Freitag, 8. August 2014

[REZENSION] Welfengold

Redakteur: Christiane Demuth

Titel: Welfengold
Autor: Rolf Aderhold
Übersetzer: -/-
Verlag: Gmeiner
Reihe: Jarre Behrend 1
Ausführung: Taschenbuch, 279 Seiten



Autor:
Rolf Aderhold wurde 1966 in Hannover geboren, wo er Geschichte und Anglistik studierte. Er promovierte in Englischer Literaturwissenschaft und leitete an der Universität Hannover Seminare über James Bond und Strukturen von Populärliteratur. Er unterrichtet Wirtschaftsenglisch und war unter anderem im Bereich Tourismusmanagement tätig.


WELFENGOLD

Colonel Kendrick-Wales setzt sich 1966 mit Jarre Behrend in Verbindung, da er gehört hat, dass der junge Mann Abenteuertouren anbietet und dabei auch schonmal seinen eigenen Gesetzen folgt. Jarre erscheint der Colonel zunächst mysteriös, doch als er erfährt, dass es bei ihrer Tour darum geht verschollene Teile des Welfenschatzes zu finden, ist er kaum noch zu bremsen. Gemeinsam begeben sie sich also auf Spurensuche, doch es gibt jemanden, der das ganz und gar nicht gern sieht. Jarre und der Colonel ahnen noch nicht, in welcher Gefahr sie schweben...

„Dem Kretin Wertrichter die Sache überlassen? Nein, mein Lieber, das ist jetzt etwas Persönliches. Sie haben einen meiner Kunden und einen Unbeteiligten getötet. So etwas nehme ich übel.“
Heidenreich hatte nichts anderes erwartet. „Sehr schön“, sagte er also ohne rechten Ernst. „Eines solltest du auf jeden Fall voher noch tun.“ Er zeigte auf Behrends linken Arm.
Behrend blieb grimmig. „Ich weiß, was jetzt kommt. Aber ich will nicht. Wer sich in die Hände von Ärzten begibt, kommt darin um.“ (S. 125)

Würde man nicht während des Geschehens mit einem zweigeteilten Deutschland konfrontiert oder mit einer solchen Kleinigkeit, dass man nicht immer und überall erreichbar war, man könnte meinen, die Geschichte würde in der Gegenwart spielen. Auch wenn Jarre Behrend eine recht eigenwillige Person ist, man bekommt ziemlich schnell einen Zugang zu ihm, und ist bereit seine Sympathien sofort zu verlagern. Er hat mitunter seine eigenen Methoden über die sich hin und wieder streiten lässt, aber im Grunde ist er ein guter Mensch, der es schon von ganz alleine schafft den Leser zu begeistern.
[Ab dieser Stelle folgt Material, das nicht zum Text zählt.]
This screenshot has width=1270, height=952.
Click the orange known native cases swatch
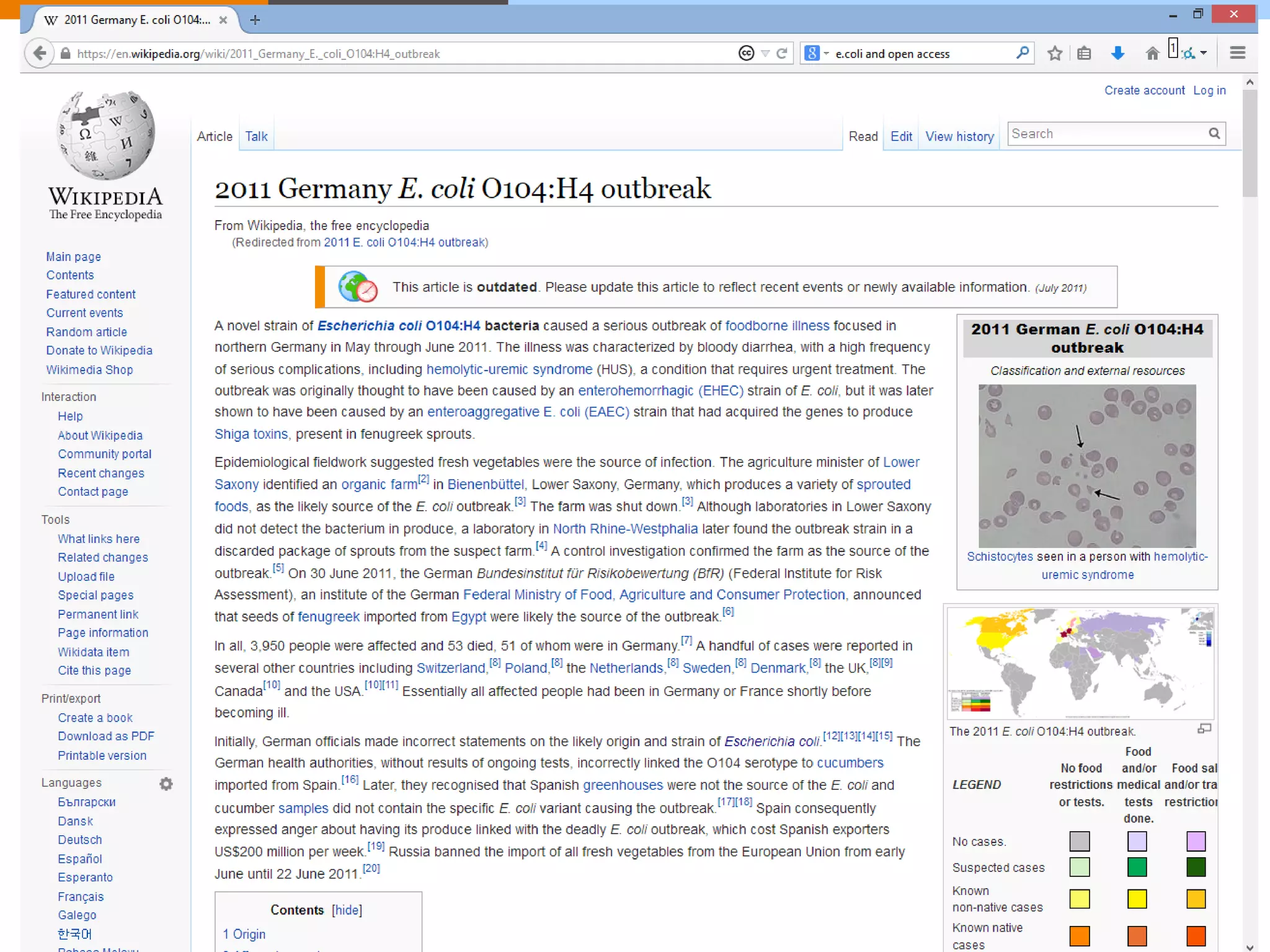(x=1079, y=935)
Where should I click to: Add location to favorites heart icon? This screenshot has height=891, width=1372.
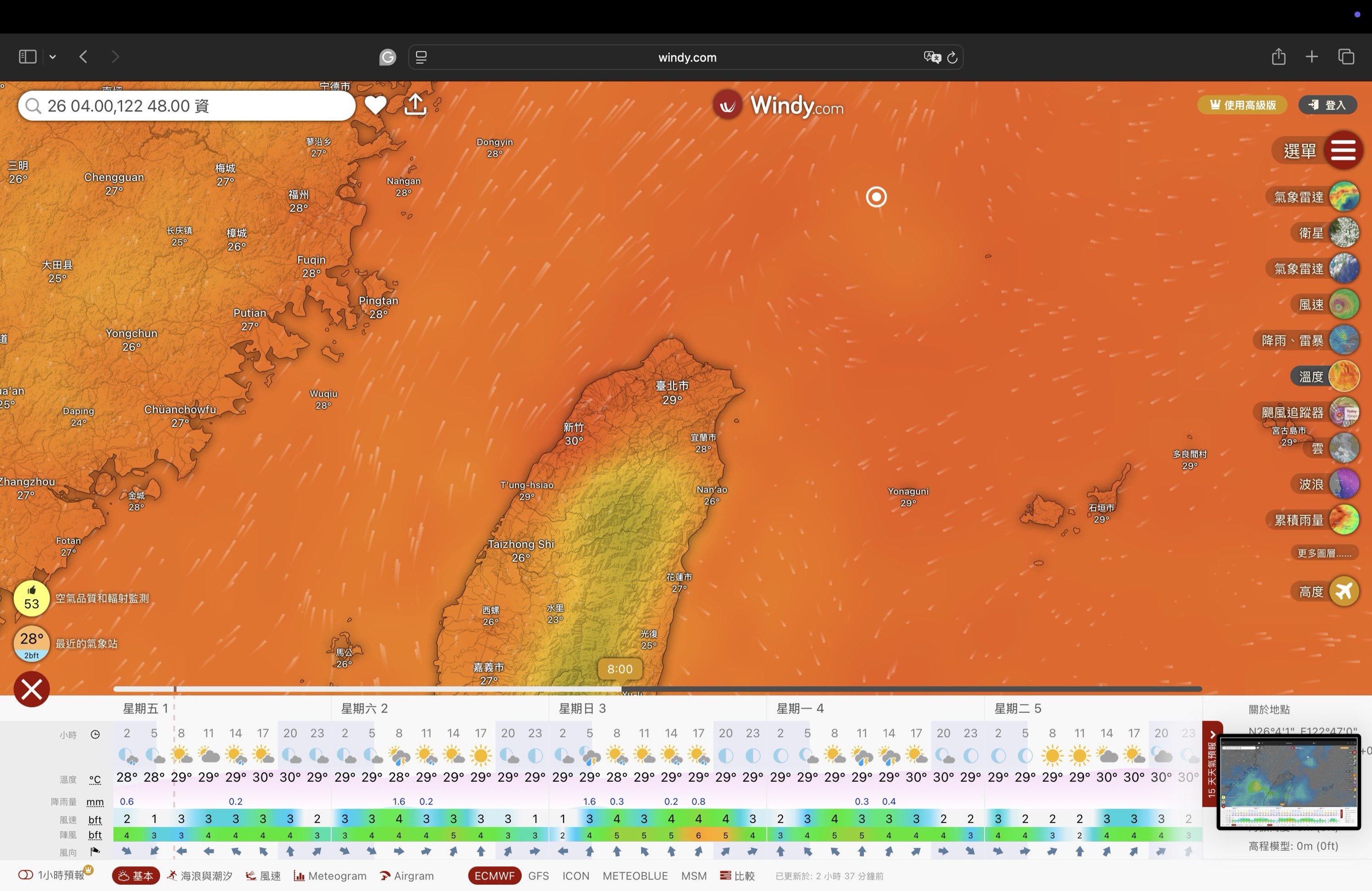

Das Geschehen als solches gestaltet sich von Anfang an spannend. Denn man erfährt zwar im Groben worum es dem Colonel geht, doch einige Aspekte behält er für sich, wodurch die Geschichte teilweise undurchsichtig bleibt. Auch was die Gegner angeht, die verhindern wollen, dass Jarre und der Colonel ihre Tour machen. So richtig zu fassen sind sie nicht, denn man weiß nicht, welche Motivation wirklich hinter ihrem Handeln steckt. Somit gibt es noch einige offene Fragen, die erst nach und nach beantwortet werden. So manches Mal wird man auch auf eine ganze falsche Fährte geleitet, der man bereitwillig folgt, nur um festzustellen, dass es sich um eine Sackgasse handelt. Doch gerade dadurch bleibt das Geschehen temporeich und vor allem im Fluss, so dass keine Langeweile auftritt.

Sicherlich sollte man ein bißchen Interesse an geschichtlichen Aspekten haben, allerdings muss man sich nicht schon eingehend damit beschäftigt haben, um das Geschehen nachvollziehen zu können. Der Wunsch, mehr über die Historie zu erfahren, kommt beim Lesen ganz von allein.
„Welfengold“ ist der erste Band mit Jarre Behrend und macht Lust auf mehr.